Questions à Taïeb Houidi : 6 grandes réformes pour redresser le pays
Conseiller économique de Ahmed Néjib Chebbi et coordinateur du programme électoral d’Al-Joumhouri.
Quel est le programme d’Al-Joumhouri pour les prochaines élections?
Le programme politique destiné pour la prochaine législature de cinq ans doit tenir compte de la mal-gouvernance de ces dernières années qui a laissé l’économie tunisienne pratiquement exsangue. Cela implique un travail en profondeur pour inverser la logique actuelle de décroissance-appauvrissement-endettement-inflation. C’est pour cela que notre programme s’appuie sur des actions fortes qui se fondent sur six axes:
- L’Etat: rôle, autorité, efficacité. Cela doit se traduire par l’équité, la justice, l’efficience, la simplification des procédures, la solidarité et la décentralisation. L’Etat doit avoir un rôle de stratège et d’arbitre, plutôt que celui de producteur ou de gestionnaire des affaires locales.
- La sécurité: sans laquelle il n’y a ni paix sociale ni économie efficace, ni encore de renforcement des institutions démocratiques
- La fiscalité: c’est la garantie de la survie de l’Etat et son équité à l’égard de tout citoyen devant ses devoirs civiques. La fiscalité ne doit plus être confiscatoire pour les uns et magnanime pour les autres; la réforme fiscale doit donc être juste, globale et profonde; stimulant l’investissement plutôt que la rente, elle doit être menée rapidement pour rétablir l’efficacité de l’Etat et son rôle en tant que garant de la redistribution, donc de solidarité nationale
- L’amélioration du pouvoir d’achat des citoyens les plus démunis: les mesures doivent être de nature économique, sociale et réglementaire; elles doivent aussi en appeler à la responsabilité des citoyens : rétablissement de la valeur du travail, mais aussi lutte contre la contrebande et le marché illégal.
- L’emploi: beaucoup de programmes peuvent être initiés: aide à la création de PME, habitat populaire, grands chantiers d’infrastructures et d’équipements publics, agences régionales pour la diversification économique et la compétitivité, etc. La question de l’emploi n’implique pas une politique, mais des politiques (sectorielles, transversales, régionales…)
- La décentralisation et le développement régional : la première concerne la mise en place de la démocratie locale et la prise en main des projets régionaux et locaux par les populations directement concernées, à travers leurs élus. Le second concerne une allocation des ressources et des instruments qui tienne compte des inégalités territoriales héritées des 50 dernières années.
=-=-=-=-=
▶ [CONSIGNE 1]: D'après l'entretien avec Taïeb Houidi, quel rôle l'État doit-il jouer plutôt que celui de producteur ou de gestionnaire des affaires locales ?
▶ [CONSIGNE 2]: Reprenez l'entretien avec Taïeb Houidi juste après sa dernière phrase.
Les items n'ont aucun rôle à jouer ici.

▶ [JEU DE DONNÉES]:
=-=-=-=-=
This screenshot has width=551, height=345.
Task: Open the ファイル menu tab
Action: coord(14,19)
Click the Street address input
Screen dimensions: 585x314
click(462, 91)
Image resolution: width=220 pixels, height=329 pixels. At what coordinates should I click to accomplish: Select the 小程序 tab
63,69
=-=-=-=-=
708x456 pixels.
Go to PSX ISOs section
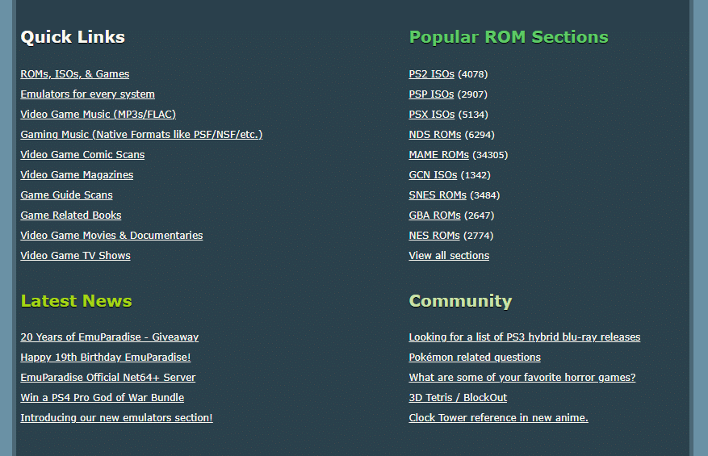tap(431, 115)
=-=-=-=-=
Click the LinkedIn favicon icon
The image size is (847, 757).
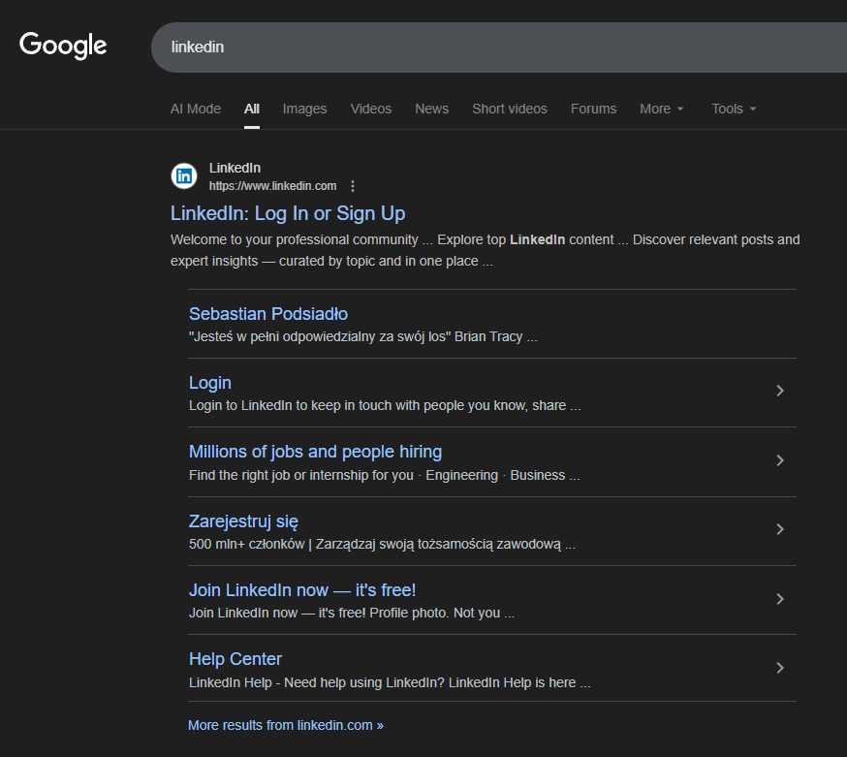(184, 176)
=-=-=-=-=
▶ [RÉPONSE 1]: Un rôle de stratège et d'arbitre.

▶ [RÉPONSE 2]:
Tout cela devra être régi par des sujets récurrents qui, eux, devront se développer sur le long terme:
- Un pacte éducatif (définissant le rôle de l’école, la refonte des cursus pédagogiques et leur mode d’administration, la mise en relation entre la formation et le monde du travail, le rôle de l’université)
- Une refonte du système de santé afin de faire accéder les 20% les plus pauvres à la gratuité de la santé et de réformer le système de relations entre le public et le privé.
Tous les partis évoquent ces questions. En quoi Al-Joumhouri se distingue-t-il?
Par sa crédibilité, par les valeurs qu’il porte et par la cohérence de ses propositions. Il n’est pas besoin de faire la démonstration des filiations et des principes politiques, philosophiques et moraux qui ont régi la conduite de notre parti et de son leader depuis plus de trente ans.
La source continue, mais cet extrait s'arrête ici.